Results of PCOORD analyses of landmark coordinate data collected from brain structures, including only Fgfr2+/S252W (red triangles) and Fgfr2+/P253R (blue triangles) mice. Eigenscores plotted for the first three principal axes and the percent of variation accounted for by each axis. Darkness of each half of the symbols indicate the pattern of coronal suture fusion for that individual (left–right), where dark blue/red indicate complete fusion, light blue/red indicate partial fusion, and white = patent suture.

DISCUSSION

Brain Size Is Not Increased in Either Model at P0

One of the most often noted characteristics of individuals with AS is increased intracranial volume (ICV; Gosain et al., 1995; Posnick et al., 1995; Anderson et al., 2004). However, it has also been noted that ICV is in the normal range at birth with rapid postnatal increase (Gosain et al., 1995). A study comparing the two AS mutations in humans determined that there is no difference in ICV (Anderson et al., 2004). The P0 mice carrying the FGFR2 mutations in this study show slightly larger brain size relative to their normal littermates. Additionally, as observed in AS, there was no significant difference in brain size between the groups carrying the different Fgfr2 mutations. Analyses of these mouse models of AS at later developmental stages are required to determine whether brain size or ICV is increased postnatally as is observed in AS.

Patterns of Gross Brain Morphology Are Highly Variable in Fgfr2+/S252W and Fgfr2+/P253R Mice

Severity of CNS abnormalities varies considerably among individuals with AS (Blank, 1960). CNS anomalies have been observed in 55.6% of individuals with AS in a study by Yacubian-Fernandes and colleagues (2005). However, CNS anomalies were not observed in 25% of AS individuals studied by Renier et al (2000), 28% studied by Renier et al. (1996), and 44.4% studied by Yacubian-Fernandes et al (2004). Only one anomaly was observed in 16.7% of the individuals with AS in the latter study. Of the 10 Fgfr2+/S252W mice, 3 did not show any CNS abnormalities (30%), and 5 showed only one abnormality (50%). Of the 14 Fgfr2+/P253R mice, 8 showed no CNS abnormalities (57%), and 4 mice displayed a single anomaly (29%). No brain anomalies were observed in the wild-type mice.

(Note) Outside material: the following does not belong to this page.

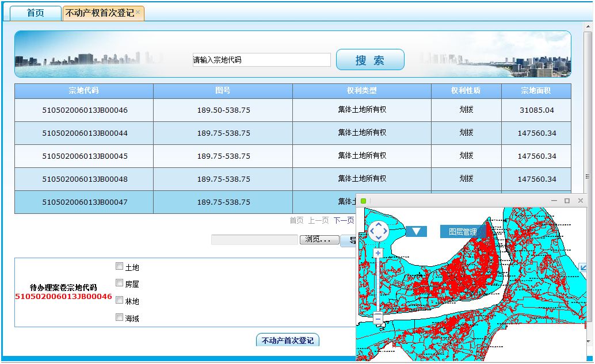Zoom in with the map plus button

point(378,253)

In Fgfr2+/S252W mice, the most frequently observed anomaly is asymmetry of cerebral hemispheres, while only two of the Fgfr2+/P253R mice showed asymmetry. However, the presence and the severity of cerebral asymmetry do not correlate with the pattern of coronal suture fusion. Overall brain morphology in AS has been described as often asymmetric (Fig. 6), although the degree of asymmetry varies (Lefebvre et al., 1986). The relationship between cerebral asymmetry and coronal suture fusion has not been systematically investigated in humans.

Figure 6.

A,B: Example MRIs of a child with AS (A) and a typically developing child (B). Cerebral asymmetry is observed in the axial plane of A (left image) as compared to B. The frequently observed arched corpus callosum is observed in the sagittal plan of A (right image). Compare with arched corpus callosum in Fgfr2+/S252W and Fgfr2+/P253R mice illustrated in Figure 3.

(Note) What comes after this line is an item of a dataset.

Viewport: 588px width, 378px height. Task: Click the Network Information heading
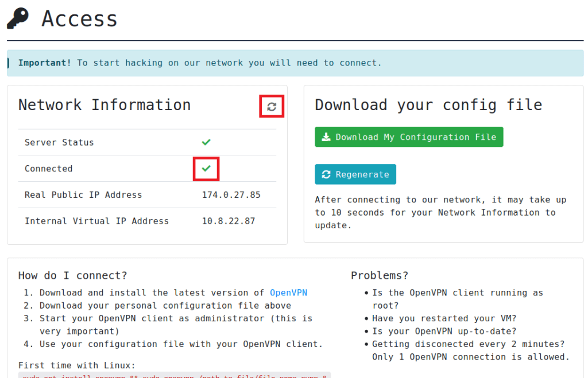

Ventriculomegaly is often observed in humans with AS (Noetzel et al., 1985; Cohen and Kreiborg, 1990, 1994) and increased size of the lateral ventricles has been observed in various frequencies in individuals with AS. For example, Yacubian-Fernandes et al. (2004) observed ventriculomegaly in 27.8% of individuals with AS in their study, Renier et al. (1996) observed it in 43% of AS individuals studied, and Quintero-Rivera et al. (2006) observed 89% of AS individuals with ventriculomegaly. Noetzel et al. (1985) provide a developmental consideration of ventriculomegaly and state that when it is present at birth in individuals with AS, it does not progress with postnatal development or change postoperatively. They suggest that the ventriculomegaly results from a primary disturbance of embryologic development, rather than occurring secondary to abnormal skull development. Only one of the mice in our study displayed enlarged lateral ventricles (Fgfr2+/P253R), although four mice were observed to have enlarged fourth ventricles (two Fgfr2+/S252W and two Fgfr2+/P253R). The difference in this trait between mice and humans with AS may be due to species-specific differences in brain composition. Further study of this trait is necessary to determine the cause for the divergent findings.

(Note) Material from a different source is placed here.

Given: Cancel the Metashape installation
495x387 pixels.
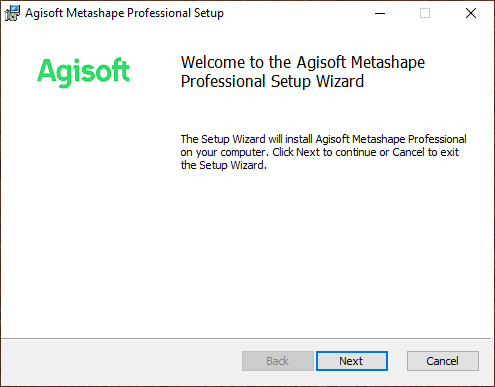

Many individuals with AS show dysmorphology of the corpus callosum (Cohen and Kreiborg, 1990, 1993), but it has been observed as normal in up to 70% of AS individuals considered in other studies (Renier et al., 1996; Yacubian-Fernandes et al., 2004). Dysmorphology of the corpus callosum in individuals with AS is observed on the midsagittal plane as arched or rounded as compared to a more anteroposteriorly elongated and flat structure in typically developing individuals (Fig. 6). Two of the Fgfr2+/S252W and three Fgfr2+/P253R mice in this study show the rounded corpus callosum (Fig. 3). This indicates a similar proportion of mice with the two FGFR2 mutations that show a rounded corpus callosum shape, which is similar to the proportion observed in individuals with AS.

3D Quantitative Brain Phenotypes Mirror Those Observed in AS

Marsh et al. (1991) described the shape of the head in AS as having a flat and elongated forehead, broader bitemporal width, broad and flattened occipital regions, and anteroposteriorly shortened cranial lengths. Cohen and Kreiborg (1994) describe dramatic increases in head height and decreased head length present at birth. Additionally, they describe the decrease in head length as more pronounced than the observed increase in head breadth. Although our gross observations showed a distinction between both mutant models and their respective littermates in the rostrocaudal length of the cerebrum and the overall brain as described for humans with AS, the quantitative traits that most strongly distinguish mutant from wild-type mice were the mediolateral breadth of the rostral cerebrum and overall dorsoventral cerebral height. Many studies of brain morphology in individuals with AS include children of older ages, suggesting this trait may become exacerbated later in postnatal development. Study of later development in these mice will shed light on this possibility. Indeed, Yin et al. (2008) and Wang et al. (2005, in press) described decreased cranial length, increased cranial height and increased cranial width between paired frontal bones in the skulls of adult Fgfr2+/P253R mice, suggesting this may be the case. Because, to our knowledge, there have not been quantitative analyses of 3D brain morphology of children with AS, it is difficult to directly compare our results with the human condition.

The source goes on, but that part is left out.